In today’s Wall Street Journal, my good friend Grace-Marie Turner of the Galen Institute focuses on the similarities between Obamacare and former Massachusetts governor Mitt Romney’s health-care plan. But she ignores their more profound differences.
Both include an exchange, a subsidy for the poor, and an incentive for individuals to become insured, the so-called individual mandate.
The difference is that Romney’s plan did not raise taxes on individuals or businesses, didn’t cut Medicare, didn’t include “public options” or raise spending by a trillion dollars, and it didn’t impose insurance price controls. Romney’s plan made no attempt to take over health care. The Massachusetts legislation was a scant 70 pages long, compared to Obamacare’s gargantuan 2,000-page maze of regulation.

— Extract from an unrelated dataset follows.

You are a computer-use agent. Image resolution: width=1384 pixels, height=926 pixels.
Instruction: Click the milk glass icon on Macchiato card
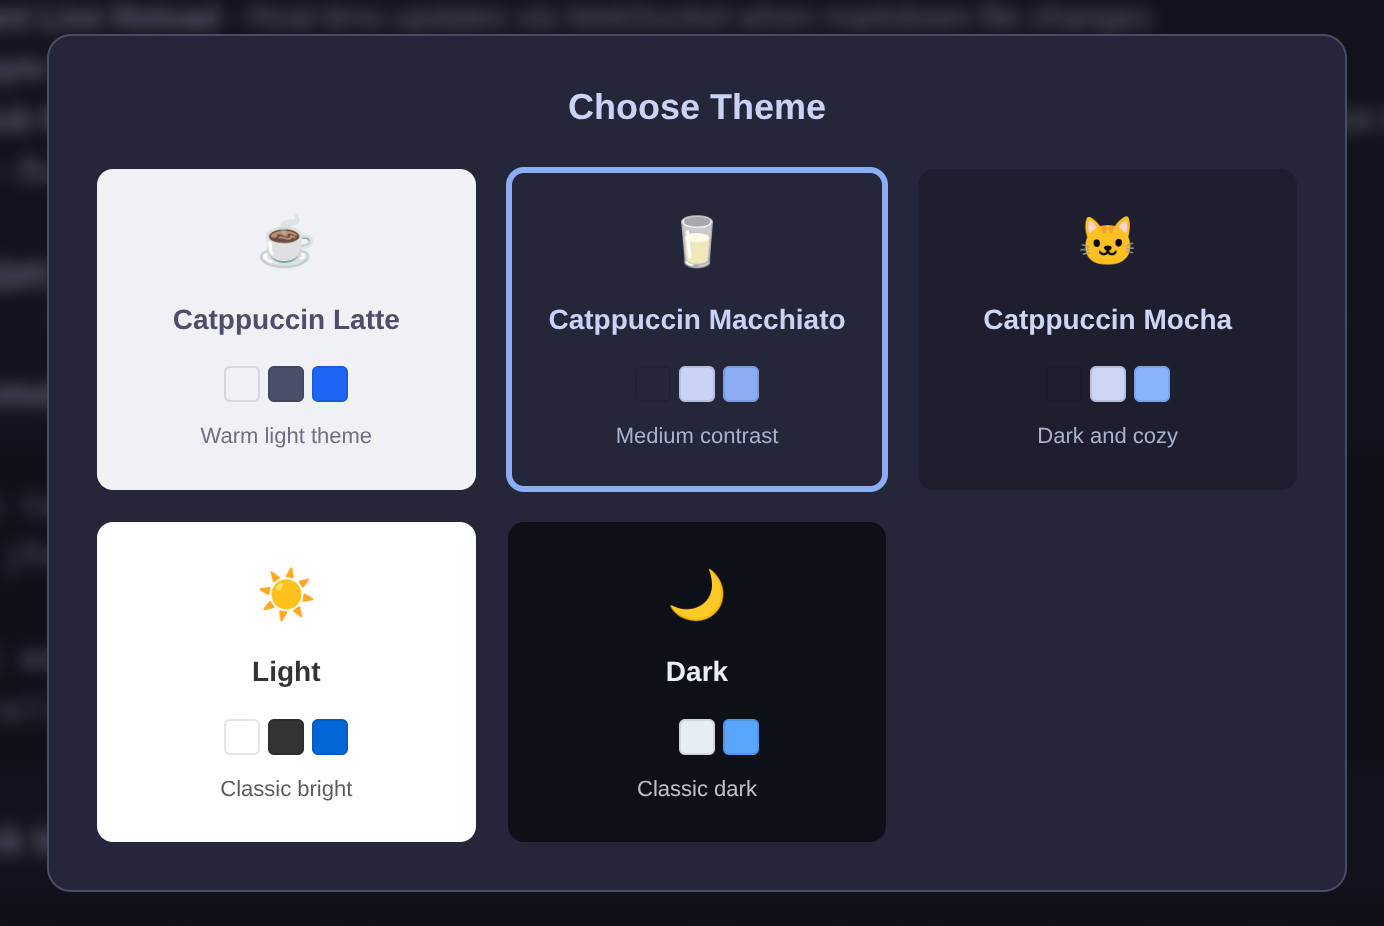[x=696, y=240]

Perhaps most importantly, Romney’s plan is a state plan, not a one-size-fits-all federal usurpation of a power constitutionally reserved to the states. States should be free to adopt reforms that work for them. They can borrow the best ideas from one another. The federal government’s role is to be flexible about how their share of health-care dollars may be spent.
Some of the elements Obama copied from the Massachusetts health- care plan make sense, such as the creation of a market exchange for health insurance where consumers can shop among private plans for the lowest price. That is consumer empowerment at its best. Romney’s plan also permitted individuals purchasing insurance on their own to receive the same tax advantages as those who are covered by their employers. Expanding tax deductibility for health-insurance purchases is, of course, a key free-market conservative reform.
The Massachusetts health plan partially subsidizes the purchase of private health insurance by lower-income people using money that the state was already paying for free care at hospitals. Romney simply shifted funds that were going to hospitals as reimbursement for free care and instead gave it to individuals so they could purchase insurance on their own. Obama’s plan finances its subsidy with higher taxes and cuts in Medicare.
Romney opposed a requirement that employers furnish health coverage or else pay a fee. And he supported a provision that would have allowed individuals to post a bond demonstrating their capacity to cover their health expenses in lieu of purchasing coverage. Unfortunately, the legislature did not go along with him.
Governor Romney worked on his health-care plan with people from both sides of the political spectrum, including the Heritage Foundation. In the end, the plan had overwhelming bipartisan support, including a yes vote from then–state senator Scott Brown. Some conservative critics charge that the Massachusetts plan’s costs have exploded. However, a 2009 study by the non-partisan Massachusetts Taxpayers Foundation determined the plan’s costs to be “relatively modest” and “well within projections.” To the extent that the plan’s costs have risen in recent years, it has been due to Democratic governor Deval Patrick, who has focused on expanding benefits instead of pursuing meaningful cost containment. Governor Romney can hardly be blamed for the failures of his Democratic successor. One solution to that problem would be to elect as the commonwealth’s next governor Republican Charlie Baker, a health-care executive with a reputation for turnarounds.
At the end of the day, the proof of the pudding is in the results. The Massachusetts rate of uninsured is approaching zero and is the lowest in the country by a wide margin. Of the over 430,000 more people who now enjoy the security of health insurance, approximately half of them are doing so without any government assistance. The plan is affordable, with the state’s cost at 1-2 percent of the total state budget.
The law has made good on its promise to get coverage to more people without breaking the bank and without a government takeover.
– Cesar Conda was assistant for domestic policy to Vice President Dick Cheney and a policy advisor to the 2008 Romney for President campaign.